**Task to complete:** Rescale the stretch of lines from the one containing "This screenshot has width=1456, height=819. How" through the one containing "Action: click(86, 794)" by writing out only those lines again, requests included, with each coordinate in the answers multiplied by 1.95 and rounded to a whole number, halves rounded up. Leave every other number unchanged.

**Material:**

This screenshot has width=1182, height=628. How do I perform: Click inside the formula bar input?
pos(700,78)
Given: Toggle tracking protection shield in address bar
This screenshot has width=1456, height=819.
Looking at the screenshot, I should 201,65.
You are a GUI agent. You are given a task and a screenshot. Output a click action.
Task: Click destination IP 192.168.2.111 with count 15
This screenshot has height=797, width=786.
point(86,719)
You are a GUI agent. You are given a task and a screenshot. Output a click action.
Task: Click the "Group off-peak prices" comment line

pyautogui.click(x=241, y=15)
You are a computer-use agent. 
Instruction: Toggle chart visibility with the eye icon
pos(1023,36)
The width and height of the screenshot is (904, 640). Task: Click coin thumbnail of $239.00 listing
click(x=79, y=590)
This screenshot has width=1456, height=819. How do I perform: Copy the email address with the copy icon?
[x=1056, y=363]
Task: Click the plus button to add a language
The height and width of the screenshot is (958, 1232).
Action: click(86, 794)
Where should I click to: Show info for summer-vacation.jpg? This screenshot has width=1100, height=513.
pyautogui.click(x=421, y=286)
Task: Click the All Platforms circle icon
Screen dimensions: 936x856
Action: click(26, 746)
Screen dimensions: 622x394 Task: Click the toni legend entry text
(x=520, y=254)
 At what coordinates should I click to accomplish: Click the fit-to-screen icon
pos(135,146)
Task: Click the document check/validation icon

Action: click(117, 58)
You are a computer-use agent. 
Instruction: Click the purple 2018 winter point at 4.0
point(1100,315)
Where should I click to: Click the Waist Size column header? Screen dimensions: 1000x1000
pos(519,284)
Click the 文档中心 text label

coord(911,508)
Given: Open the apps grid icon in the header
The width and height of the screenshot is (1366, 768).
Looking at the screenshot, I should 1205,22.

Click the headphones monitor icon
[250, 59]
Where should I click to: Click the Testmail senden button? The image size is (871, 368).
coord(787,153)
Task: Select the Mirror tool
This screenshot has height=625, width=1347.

**Answer to this exercise:**
This screenshot has width=1456, height=819. How do I perform: Copy the email address with the copy icon?
[x=2059, y=708]
Task: Click the plus button to add a language
The height and width of the screenshot is (958, 1232).
Action: click(168, 1548)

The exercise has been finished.